261 reviews5 followers
November 13, 2025
Like a lot of the ARCs I end up getting, this was an odd one.
This was put out under a sub-imprint of Artemesia Publishing. Other ARCs I've had under their main imprint, even when not really 'my thing' in terms of what I typically read, were solid so I had some higher hopes here.
The Music of Creation centers around a strange conflict in which basically all other civilizations can't (don't?) make music, and for all intents and purposes secretly farm earth for its music which has a variety of effects on them. Some of the alien factions are more actively malevolent, some more beneficent, but its not as if any faction has ever considered like...trading with or helping humans in exchange. I'm also a little unsure why everyone is intent on kidnapping human musicians since recordings exist and apparently aliens can make recordings. Music creators are on some kind of ranking system, with fabled Level Ones never before having been observed (not sure how we have a designation for them then?)...until now. Also families share those abilities. And some humans of high enough music creator level can also do other stuff like heal others and themselves. But humans never noticed.
The structure is also odd...there are a *lot* of chapters, because chapters are, on average, about 2-4 pages long. The writing is a little stilted? Its something I've seen in other scientists trying their hand at a fiction novel for the first time. Clearly not a universal problem, but something I've seen enough times for it to seem like a pattern where there is considerably more telling us than showing us.

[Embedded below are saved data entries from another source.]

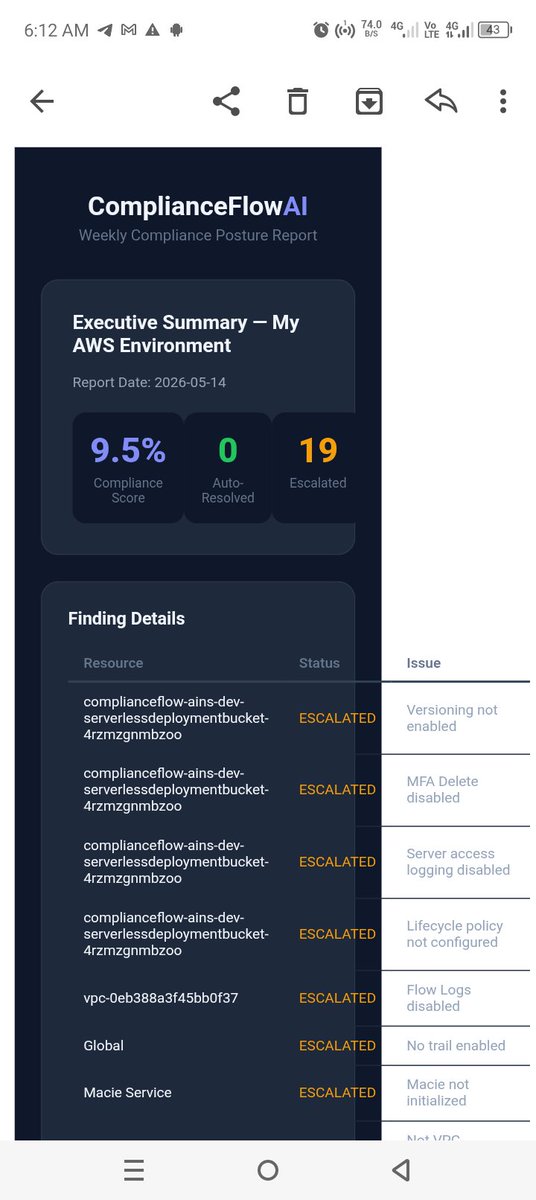Select the Auto-Resolved count card
This screenshot has width=536, height=1200.
(228, 468)

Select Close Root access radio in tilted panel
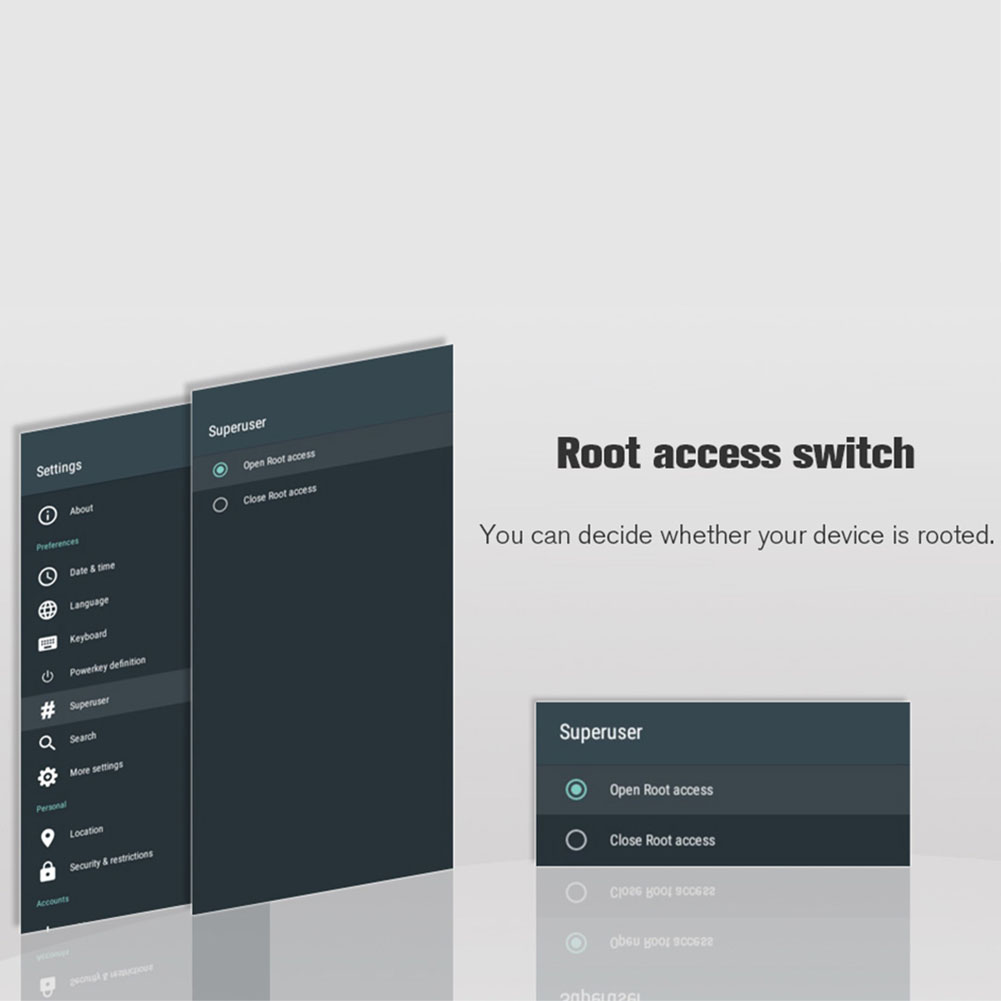(220, 505)
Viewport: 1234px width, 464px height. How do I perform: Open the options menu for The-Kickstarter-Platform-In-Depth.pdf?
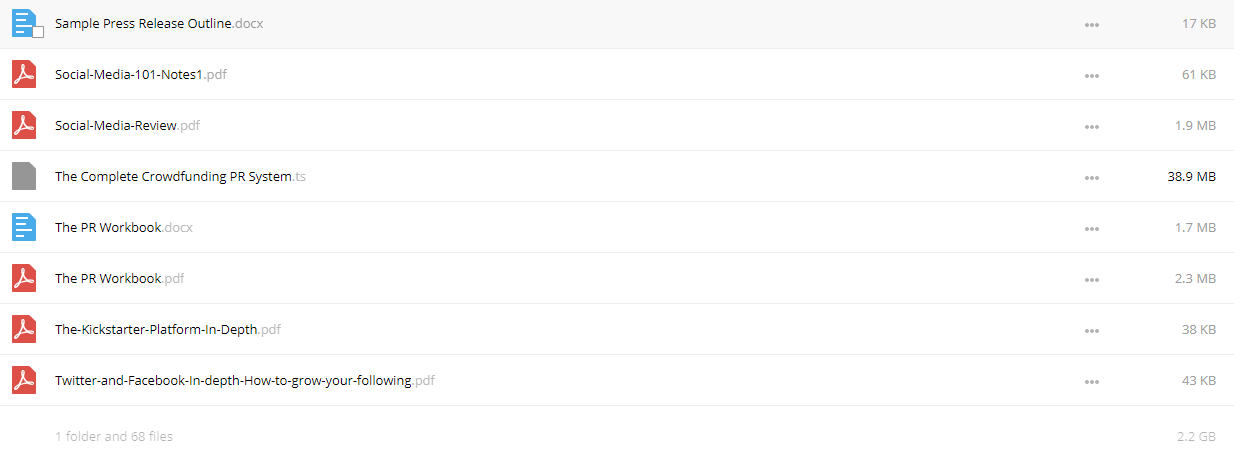[1092, 330]
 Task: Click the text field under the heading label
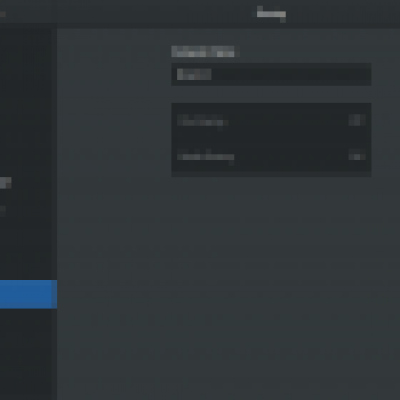(271, 74)
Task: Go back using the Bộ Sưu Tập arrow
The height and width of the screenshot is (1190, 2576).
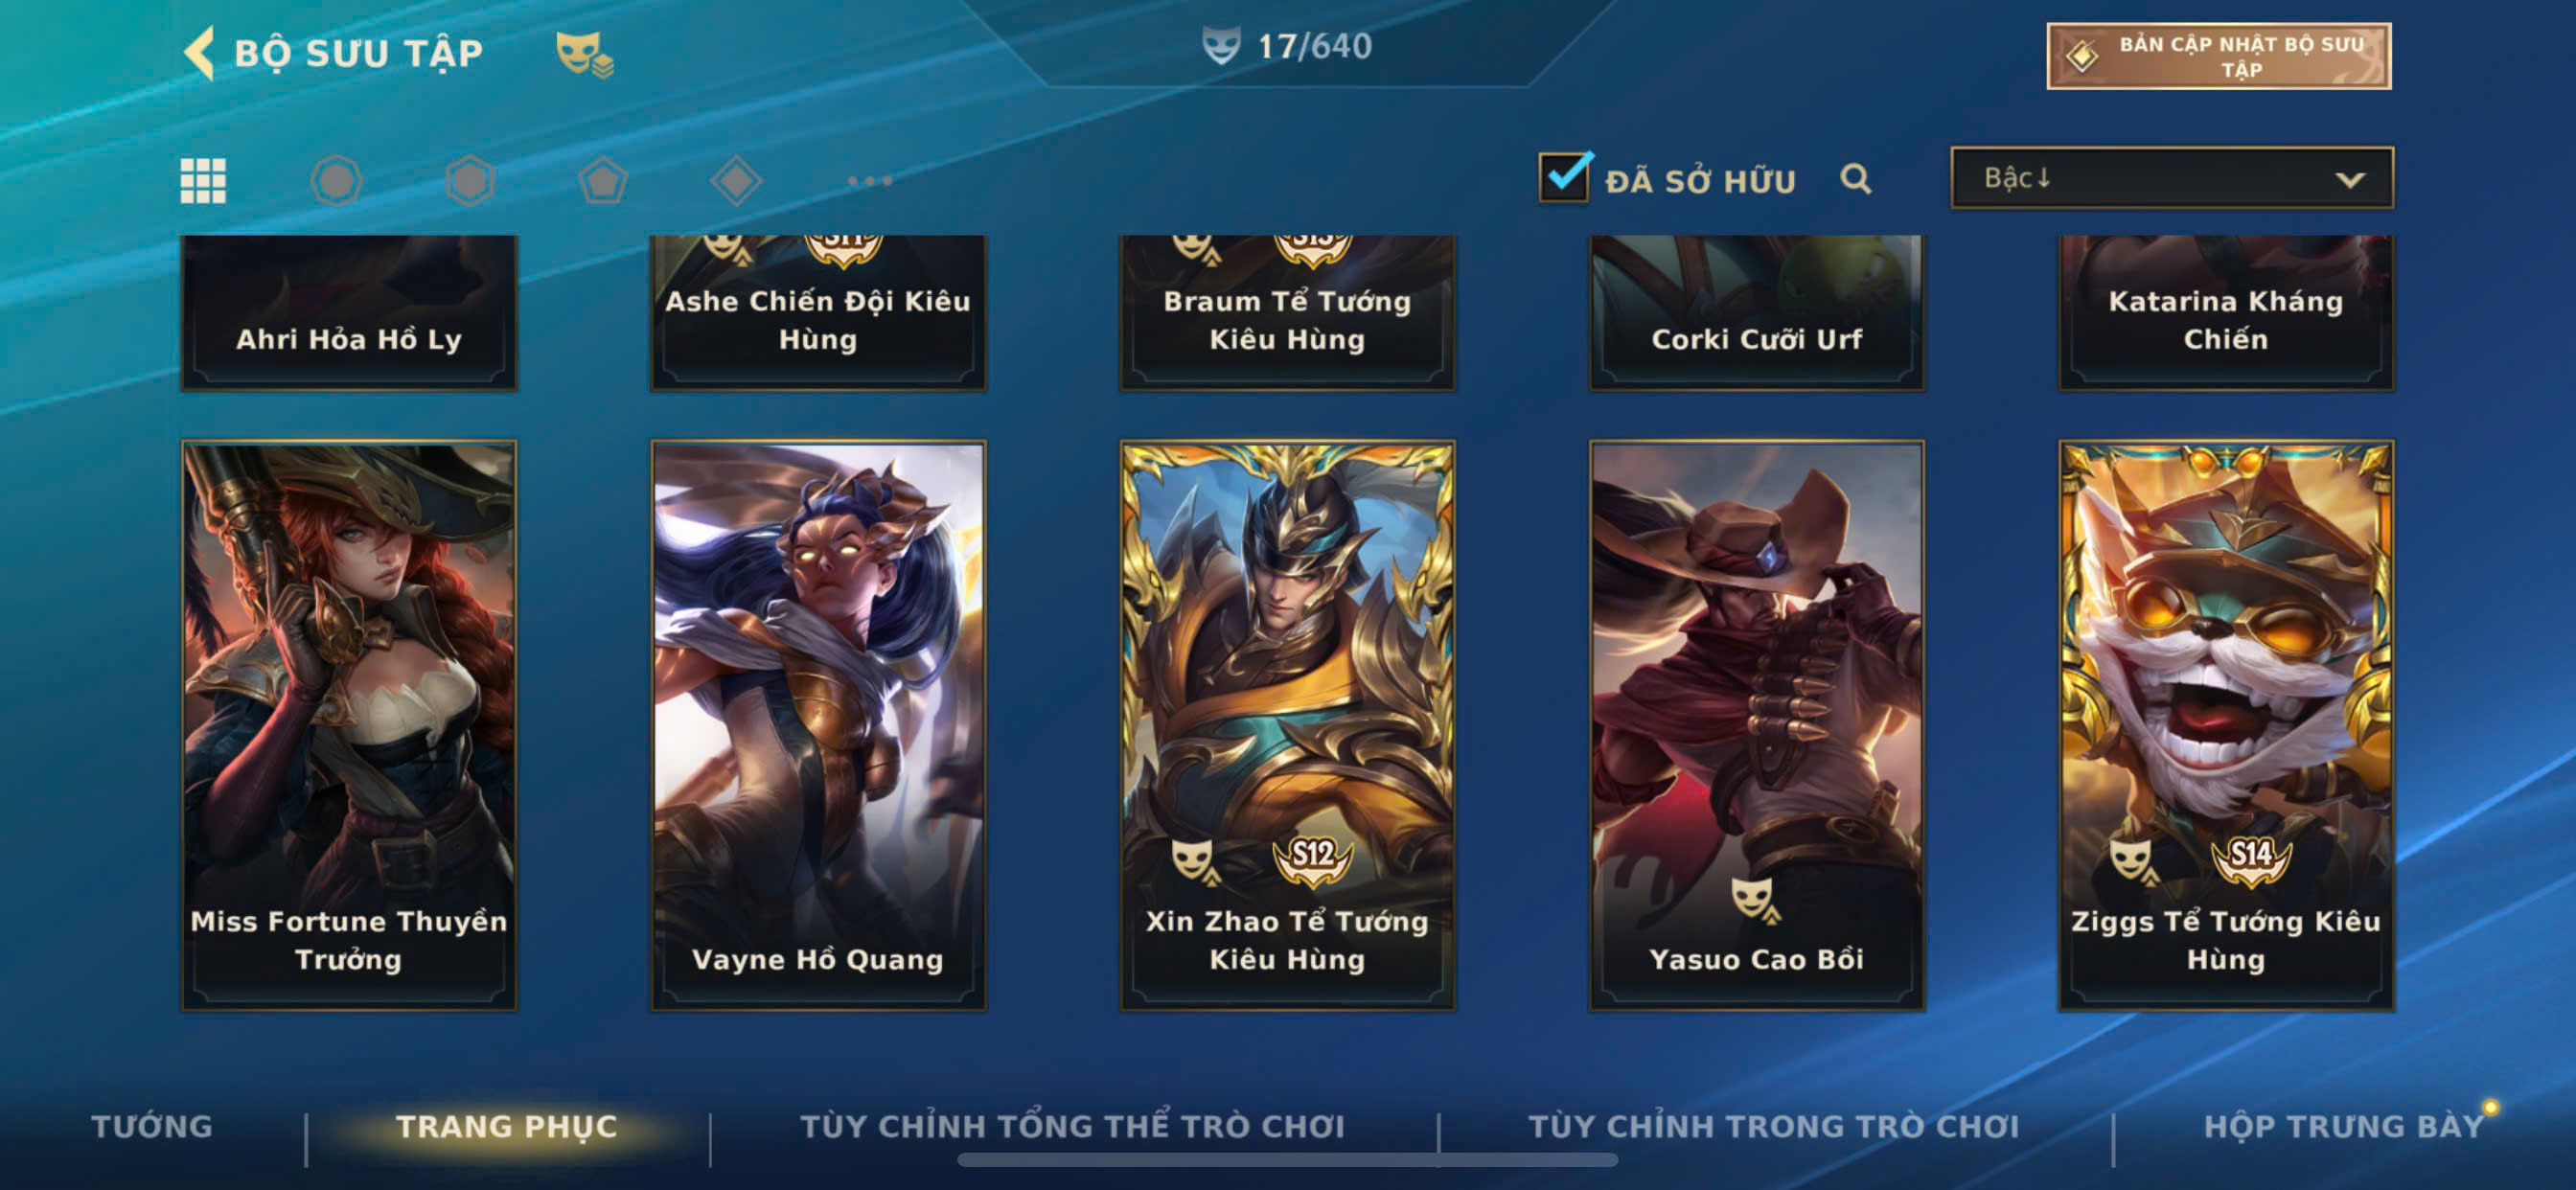Action: coord(199,52)
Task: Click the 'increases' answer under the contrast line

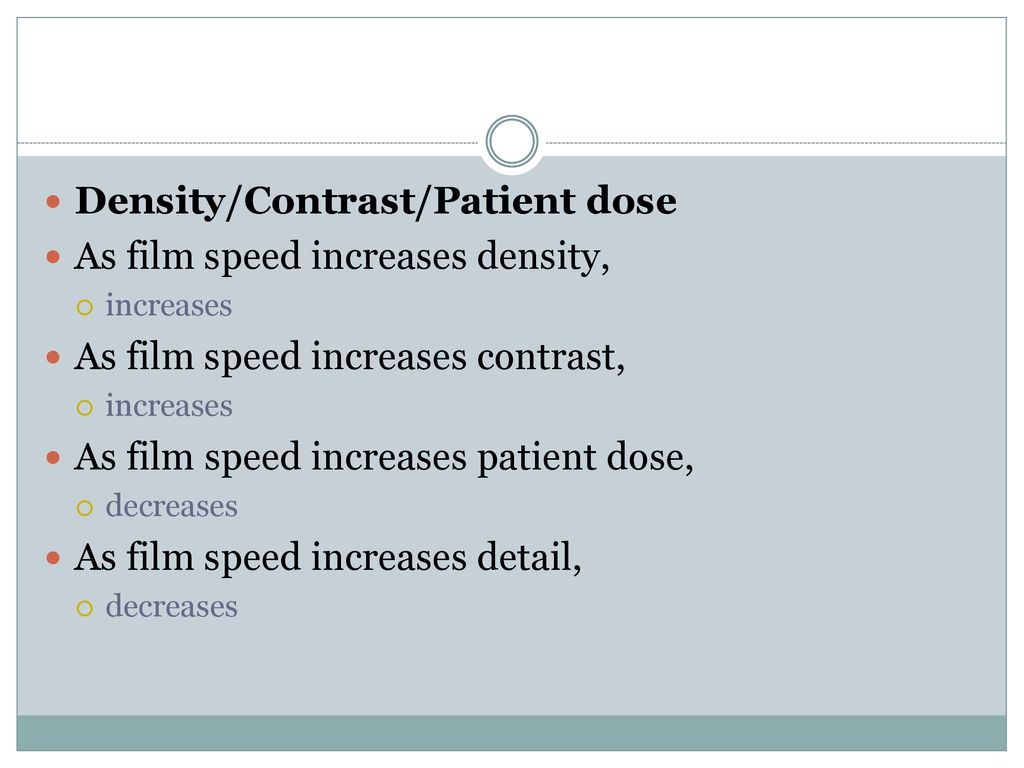Action: pos(168,406)
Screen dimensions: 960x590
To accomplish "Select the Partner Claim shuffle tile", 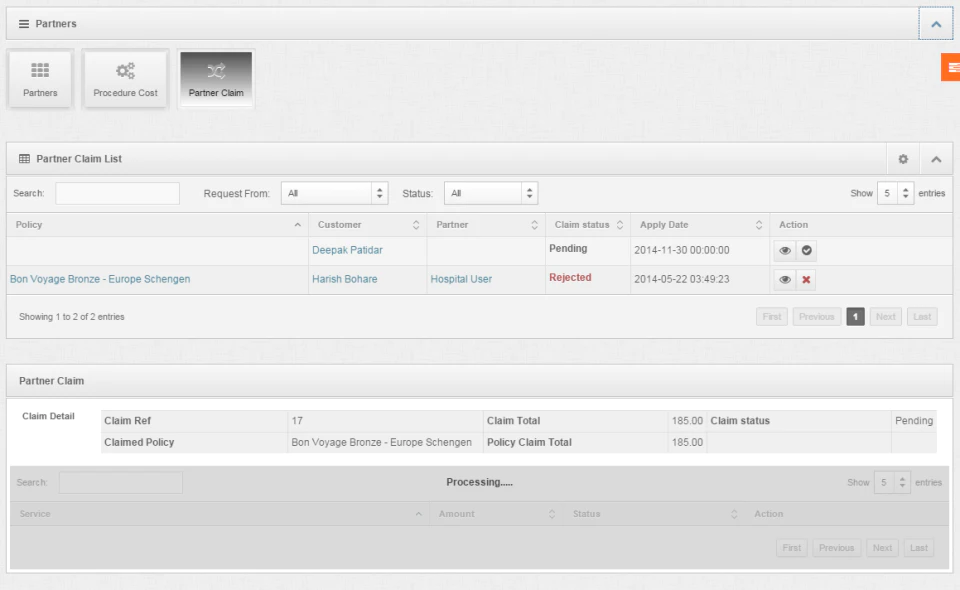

One of the two authors has some prior publishing credits under their belt, but I wonder if its more short stories or non-genre fiction. The dialogue I think particularly suffers.
I actually think this would appeal a lot more to younger reader. The overt exposition, the direct but kind of stilted dialogue, the sudden shifts into action, the kind of bonkers plot all feel like things that I would have probably not noticed in my early years as a genre reader. However I *think* the intended audience is older...I could be wrong, the main characters are (well, the human ones) are 16-18, or the alien equivalent, so maybe it is meant for a younger audience.